Another great thing about these shows, is that the range of art is not just limited any one medium. While paintings are more common (and there are some very talented painters in Springfield, IL), I have also seen some knitting and crochet on display. Elizabeth Ross made some very cool crocheted hats, potholders and drink cozies. :::throws fist in the air playfully:::  Textile/Fiber Represent!

And so it was, while I was sitting at a table, listening to the live music and soaking up the awesomeness of this atmosphere, that I witnessed what was quite possibly the coolest display of live costume/ theatre art I’ve seen with my own eyes to date. There was no warning and no introduction. He just showed up, passed through, and disappeared without a sound. (I’ve heard a couple people mention a flyer or something about it, but I never saw it.) He was, Trickster Crow.

"The Trickster Crow meets Jeff Williams as Felicia Olin looks on under Ryan Sponslers's latest painting." Photo and Caption Quote credited to Ted Keylon

He (or possibly she, as I’m unaware of the identity of the person behind the beak) slowly and silently made his way through the crowd, handing out sunflower seeds.
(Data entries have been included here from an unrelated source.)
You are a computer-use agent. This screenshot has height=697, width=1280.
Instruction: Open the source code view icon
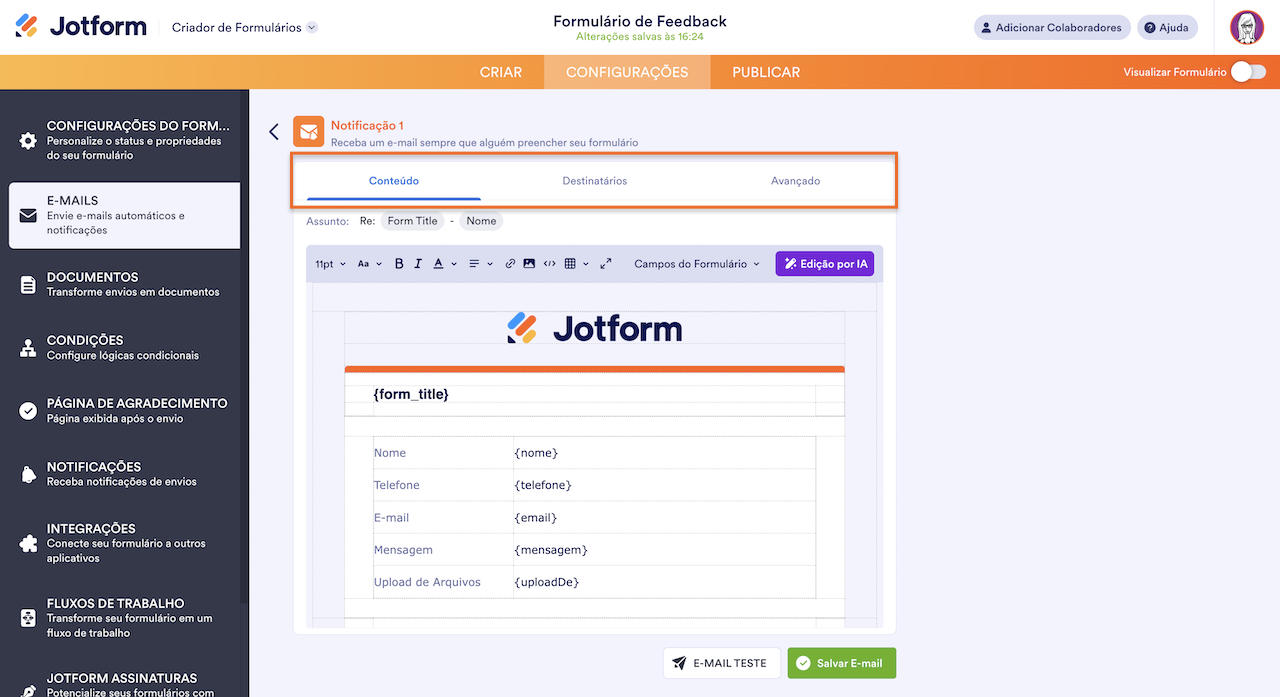coord(549,264)
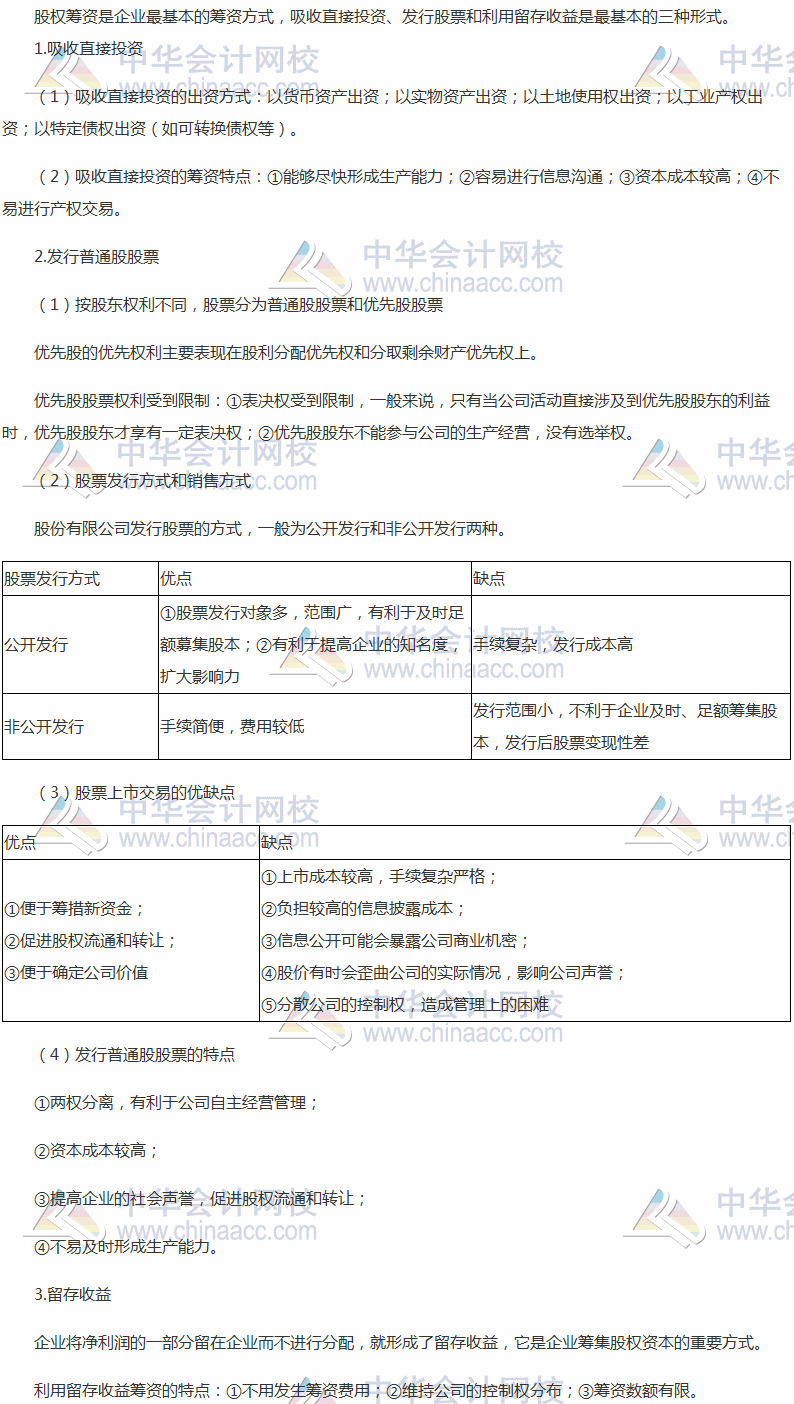Click the "手续复杂，发行成本高" table cell
Screen dimensions: 794x1404
[553, 645]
I later found out these were “seeds of knowledge” that he gave unto anyone that would have them. (I’m now happy to say I ate all 3 of the seeds he gave me.)

Not only was this a very cool, mysterious experience. But, I am in complete and total appreciation of the costume. I do not know who made it, but it’s amazing! I love all the symbolism and representation.. crows and ravens carry this kind of sense of dread, but they are intelligent and being creatures of the sky, they can see everything and so even have a slight foresight. Also, he’s wearing a trench coat. Trench coats also have this association with mystery and danger… you find classic detective characters wearing them, I recall David Boreanaz’s character, Angel -a vampire- wearing one, and then there is the trench coat mafia. Fear of the Unknown, Foreshadowing, Intrigue, Mystery, Danger… so many concepts and feelings are tied into this work…  and then the total surprise of it which left art show attendees talking about it afterward. Trickster Crow, you have my awe as well as my utmost respect and recognition.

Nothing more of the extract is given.